> **Goal of the exercise**
Please quote the entries word for word, from the line with "You are a computer-use agent. The image size is (900, 517)." through the last line of the entries, with both ends included.

◇ ◇ ◇

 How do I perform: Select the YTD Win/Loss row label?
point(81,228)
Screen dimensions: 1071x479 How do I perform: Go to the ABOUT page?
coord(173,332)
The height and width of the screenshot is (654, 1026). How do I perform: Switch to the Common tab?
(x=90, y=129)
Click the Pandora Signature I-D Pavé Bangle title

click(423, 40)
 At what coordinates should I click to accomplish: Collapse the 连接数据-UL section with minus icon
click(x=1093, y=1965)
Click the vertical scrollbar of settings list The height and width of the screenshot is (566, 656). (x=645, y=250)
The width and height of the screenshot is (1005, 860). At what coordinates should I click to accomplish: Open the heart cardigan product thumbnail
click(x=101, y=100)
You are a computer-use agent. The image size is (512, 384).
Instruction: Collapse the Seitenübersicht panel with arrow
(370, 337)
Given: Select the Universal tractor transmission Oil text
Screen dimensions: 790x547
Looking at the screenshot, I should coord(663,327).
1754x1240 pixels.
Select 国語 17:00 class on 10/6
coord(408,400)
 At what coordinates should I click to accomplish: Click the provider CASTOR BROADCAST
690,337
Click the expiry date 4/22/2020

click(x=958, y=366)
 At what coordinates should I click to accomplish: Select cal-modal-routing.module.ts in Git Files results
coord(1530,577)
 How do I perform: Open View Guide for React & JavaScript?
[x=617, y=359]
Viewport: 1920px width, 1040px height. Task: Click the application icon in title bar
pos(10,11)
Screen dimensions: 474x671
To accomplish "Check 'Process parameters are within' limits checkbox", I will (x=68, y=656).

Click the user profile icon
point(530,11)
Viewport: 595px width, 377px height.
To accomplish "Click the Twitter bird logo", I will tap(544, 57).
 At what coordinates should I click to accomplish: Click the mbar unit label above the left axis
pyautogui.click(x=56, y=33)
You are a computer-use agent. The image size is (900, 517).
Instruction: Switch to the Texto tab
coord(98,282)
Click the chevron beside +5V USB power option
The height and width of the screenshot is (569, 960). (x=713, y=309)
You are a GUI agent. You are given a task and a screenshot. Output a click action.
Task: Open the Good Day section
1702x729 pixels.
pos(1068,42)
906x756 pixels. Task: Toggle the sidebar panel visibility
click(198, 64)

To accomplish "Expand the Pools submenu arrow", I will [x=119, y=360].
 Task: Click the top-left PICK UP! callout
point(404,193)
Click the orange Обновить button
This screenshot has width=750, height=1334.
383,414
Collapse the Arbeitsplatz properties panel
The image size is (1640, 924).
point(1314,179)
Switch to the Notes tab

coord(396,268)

◇ ◇ ◇

> **Answer in full**
You are a computer-use agent. The image size is (900, 517).
Instruction: Switch to the Texto tab
coord(98,282)
Click the chevron beside +5V USB power option
The height and width of the screenshot is (569, 960). (x=713, y=309)
You are a GUI agent. You are given a task and a screenshot. Output a click action.
Task: Open the Good Day section
1702x729 pixels.
pos(1068,42)
906x756 pixels. Task: Toggle the sidebar panel visibility
click(198, 64)

To accomplish "Expand the Pools submenu arrow", I will [x=119, y=360].
 Task: Click the top-left PICK UP! callout
point(404,193)
Click the orange Обновить button
This screenshot has width=750, height=1334.
383,414
Collapse the Arbeitsplatz properties panel
The image size is (1640, 924).
point(1314,179)
Switch to the Notes tab

coord(396,268)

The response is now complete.